NASA’s Juno spacecraft, which unexpectedly entered into safe mode last week, has recovered and is now responding to commands, the space agency said in a mission update released Wednesday. The solar-powered spacecraft entered safe mode Oct. 18 when an as-of-yet unidentified software performance issue caused its onboard computer to reboot.

“Juno exited safe mode as expected, is healthy and is responding to all our commands,” Rick Nybakken, Juno project manager from NASA’s Jet Propulsion Laboratory in Pasadena, California, said in the statement. “We anticipate we will be turning on the instruments in early November to get ready for our December flyby.”

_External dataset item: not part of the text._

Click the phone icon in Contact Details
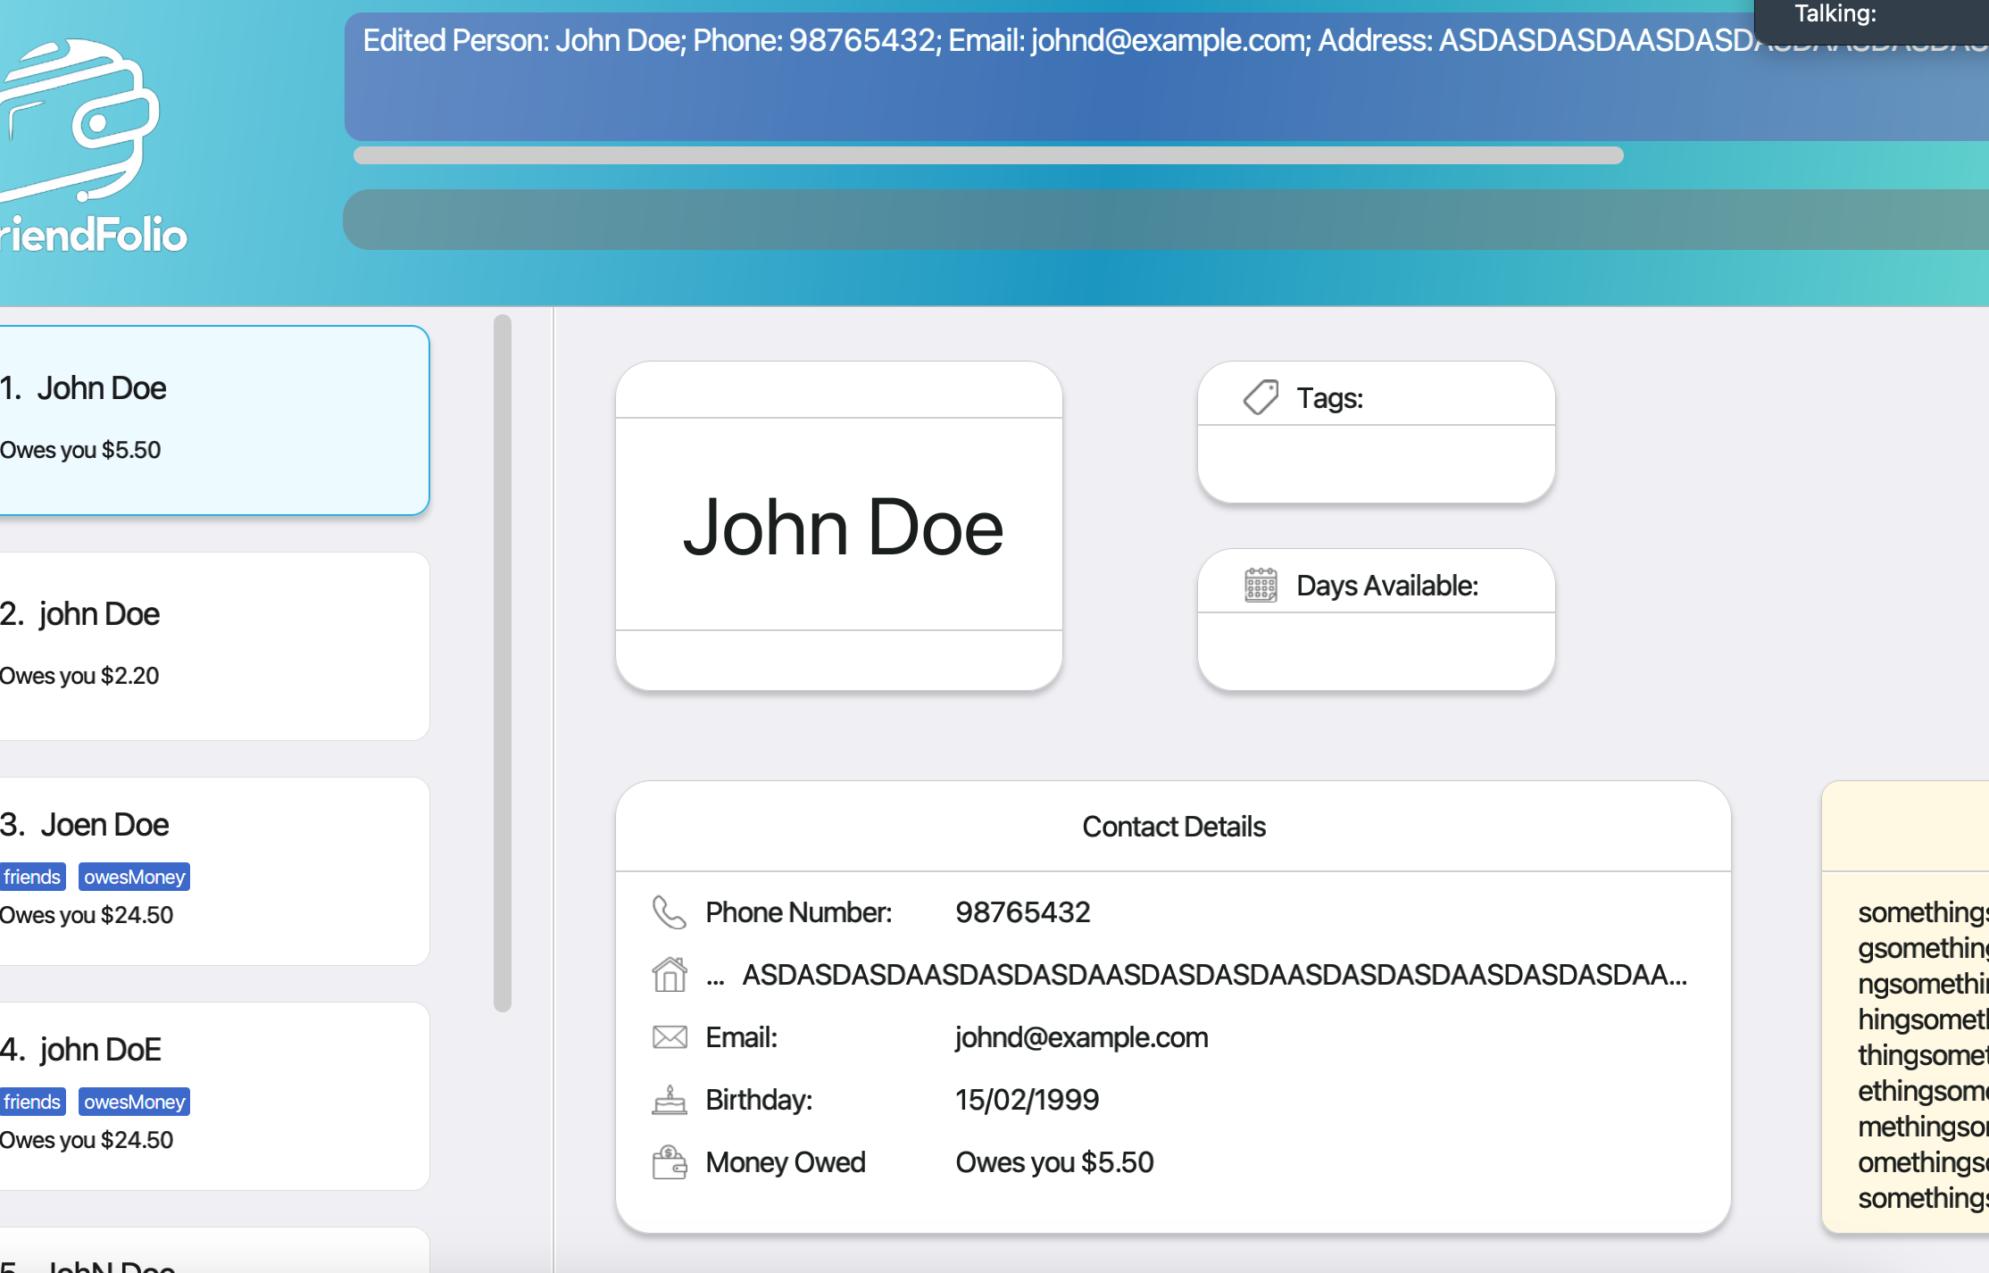Screen dimensions: 1989x1273 [x=669, y=912]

On Dec. 11, when Juno makes its closest approach to Jupiter, all its science instruments would stay on. In addition, JunoCam — the high-resolution camera on board the spacecraft — would also be switched on to capture close-up images of the gas giant.

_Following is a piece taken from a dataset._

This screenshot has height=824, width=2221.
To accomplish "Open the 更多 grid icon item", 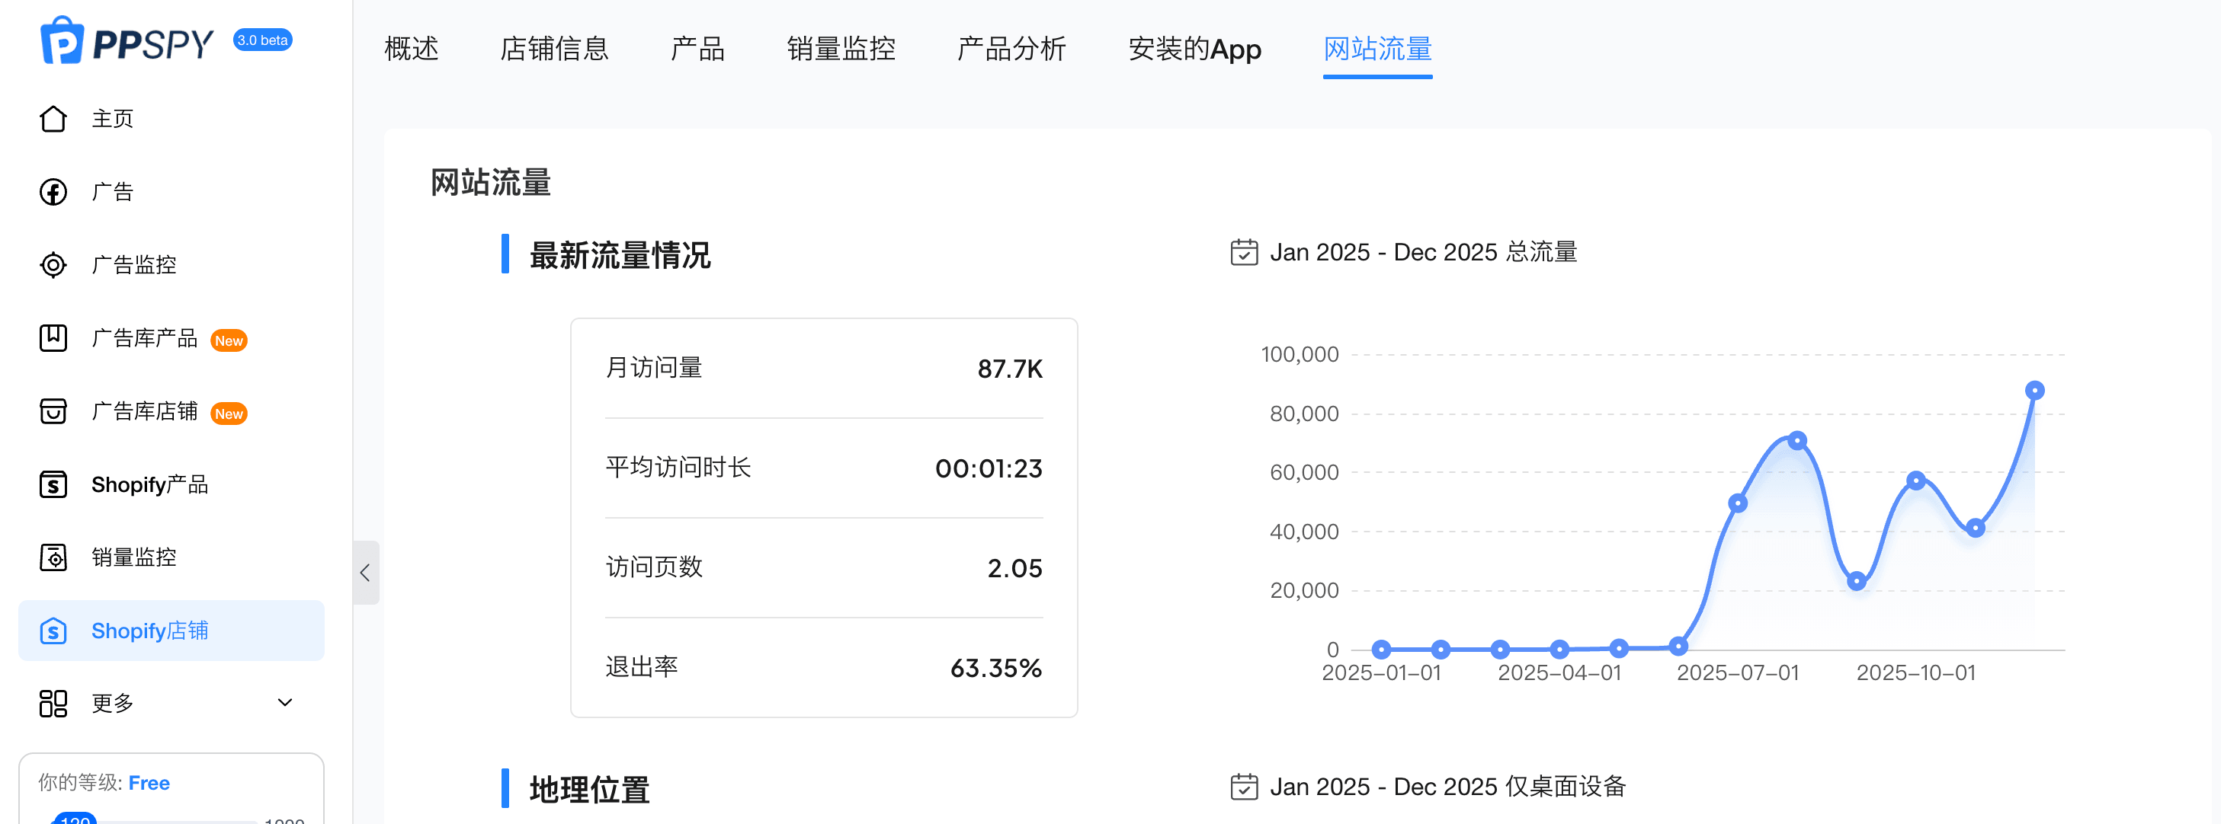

“We are all excited and eagerly anticipating this next pass close to Jupiter,” Scott Bolton, principal investigator of Juno from the Southwest Research Institute in San Antonio, said in the statement. “The science collected so far has been truly amazing.”

During the previous close flyby, the spacecraft failed to collect any data because all its science instruments were turned off during the safe mode. A few days before that, NASA was also forced to postpone a maneuver that would have shortened the spacecraft’s orbital period from its current 53 days to 14 days. The decision was made after scientists at NASA discovered that a pair of check valves that regulate the flow of helium to Juno’s engines was malfunctioning. A NASA team is still assessing the condition of the valves in addition to determining the cause of the reboot.

This would just be the third of the three dozen flybys Juno is scheduled to perform over the next one-and-a-half years. At the end of its mission, Juno will dive into Jupiter’s atmosphere and burn up — a "deorbit" maneuver that is necessary to ensure that it does not crash into and contaminate the Jovian moons Europa, Ganymede and Callisto.